Pull out each line of the entries below that contains the word "screenshot", and copy those lines unchanged.

DATA FOR THE TASK:

===

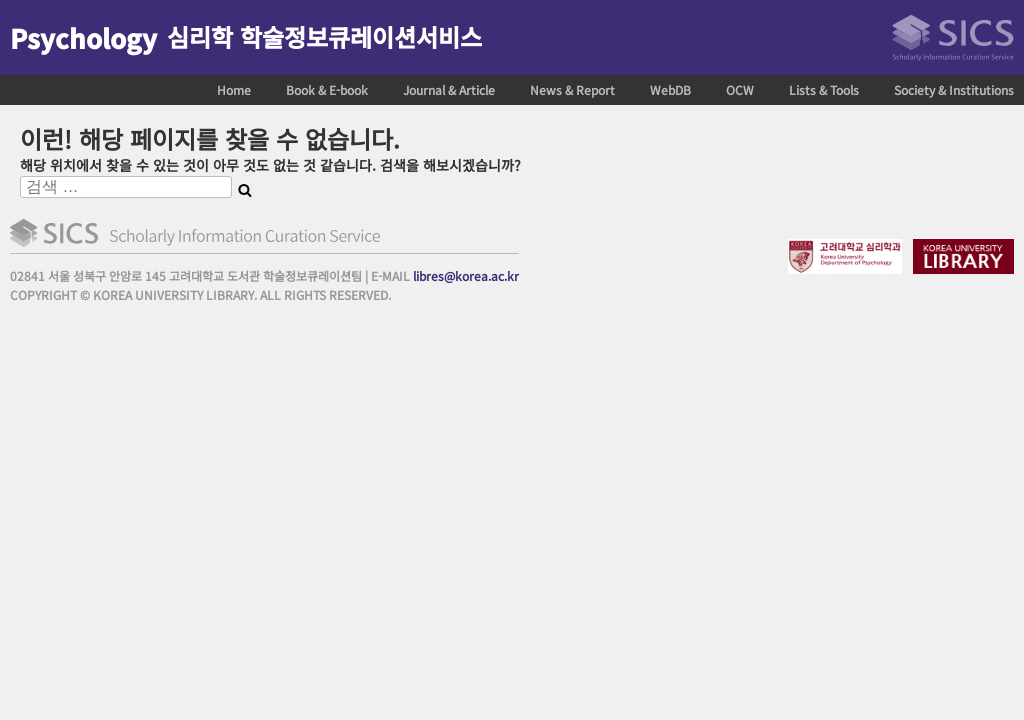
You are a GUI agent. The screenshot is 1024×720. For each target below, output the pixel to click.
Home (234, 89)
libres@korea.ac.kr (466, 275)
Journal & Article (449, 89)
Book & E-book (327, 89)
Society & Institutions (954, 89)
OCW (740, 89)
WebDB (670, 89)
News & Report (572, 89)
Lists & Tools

===

SOLUTION TO THIS EXERCISE:
You are a GUI agent. The screenshot is 1024×720. For each target below, output the pixel to click.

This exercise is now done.